OK before I begin, I don't want to sound like a guru, but I would like to share the experience I have working with different "bitness" machines.

Firstly, I wanna define "bitness". If someone tells me that a particular machine is 32-Bit, then that could mean one of two things:
1) The CPU's registers are 32 bits wide.
2) Memory is addressed in chunks of 32 bits at a time.

For the purpose of this post, let's just assume that bitness means both of these, i.e. a 32-Bit machine has 32-Bit registers and also 32-Bit chunks of memory.

In my most recent year of college, I did an embedded systems project. I had to make a portable electronic Connect4 game. I chose an 8-Bit microcontroller made by PIC. With this particular chip, if I wanted to add two 8-Bit numbers, it could be done in one instruction:

ADD a,b

If I wanted to play around with 16-Bit numbers, then I would have to use two memory chunks, and perform two instructions:

ADD a[0],b[0]
ADD a[1],b[1]

So in this respect, you can say that on this chip, 8-Bit arithmetic is twice as fast as 16-Bit arithmetic. (In fact it's actually a little more than twice as fast when it comes to doing comparisons).

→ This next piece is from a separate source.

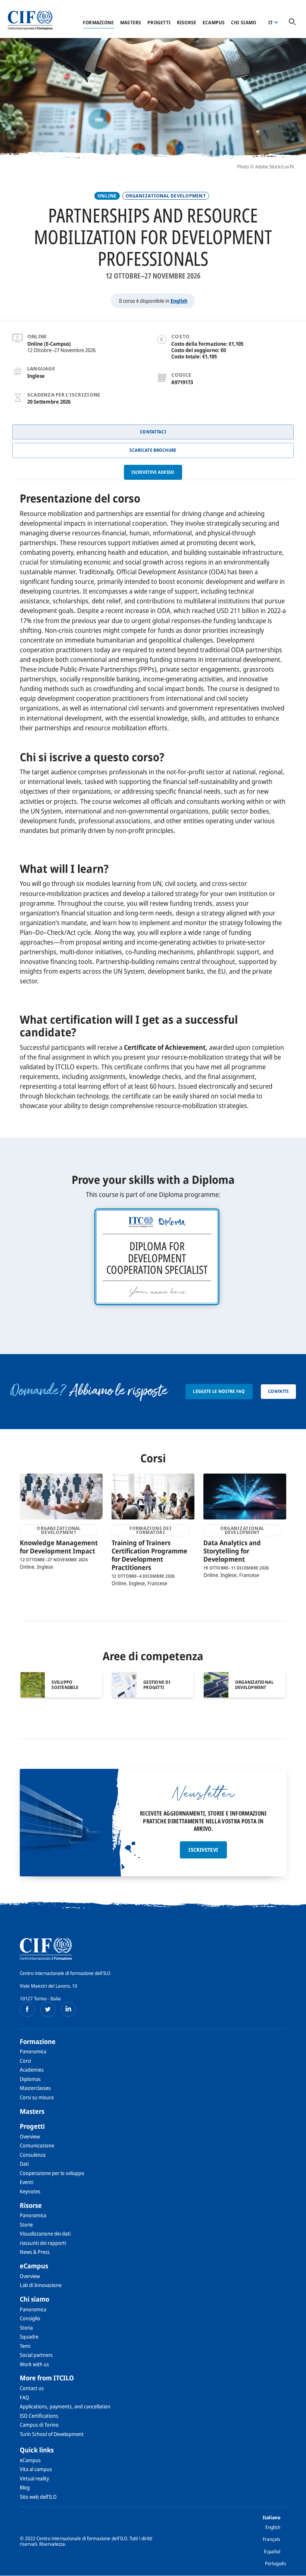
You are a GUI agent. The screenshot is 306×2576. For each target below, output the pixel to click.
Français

In my Connect4 game however, the largest number I ever had to deal with was 48, so I never needed to use 16-Bit arithmetic. If I had chosen a 16-Bit CPU of identical specs, my Connect4 game wouldn't run any quicker because it's still executing the same amount of instructions.

Now, let's say I drank some of that "squishy 100% syrup" stuff and decided to make "Connect 4000". On my 8-Bit CPU, two instructions would have to be executed every time I want to add, subtract, whatever. However, if I had a 16-Bit CPU, only one instruction would be needed. So in that case, the 16-Bit CPU would be faster.

Today, most CPU's are 32-Bit. If you ask a 32-Bit CPU to add two 64-Bit numbers together, it will perform two instructions on two chunks of memory. However if you ask a 64-Bit CPU to do the same thing, it'll only perform one instruction.

Now the thing about 32-Bit is that you can represent a pretty damn big number with 32 bits, the maximum value being 4.2 billion. Now just think to yourself... how often do you use numbers greater than 4.2 billion?

So there's the first benefit of 64-Bit over 32-Bit:
If you're dealing with numbers bigger than 4.2 billion, then you're executing half the amount of instructions that a 32-Bit machine would.
There's another thing though. Let's say you have 2 megabytes of memory that you want to copy to another part of memory. A 32-Bit machine will do this 32 bits at a time. A 64-Bit machine will do this 64 bits at a time.

So there's another benefit of 64-Bit over 32-Bit:
For operations on large sections of memory, you'll get things done twice as fast
If you have a program that doesn't deal with numbers greater than 4.2 billion, and if your program doesn't do operations on large sections of memory, then I don't think you'll see a difference between a 32-Bit CPU and a 64-Bit CPU.

For instance, the password generator I wrote recently wouldn't run any better on a 64-Bit CPU because it dealt with small numbers and didn't do any operations on large sections of memory. However, there are quite a few algorithms that benefit from having a "bigger bitness" CPU.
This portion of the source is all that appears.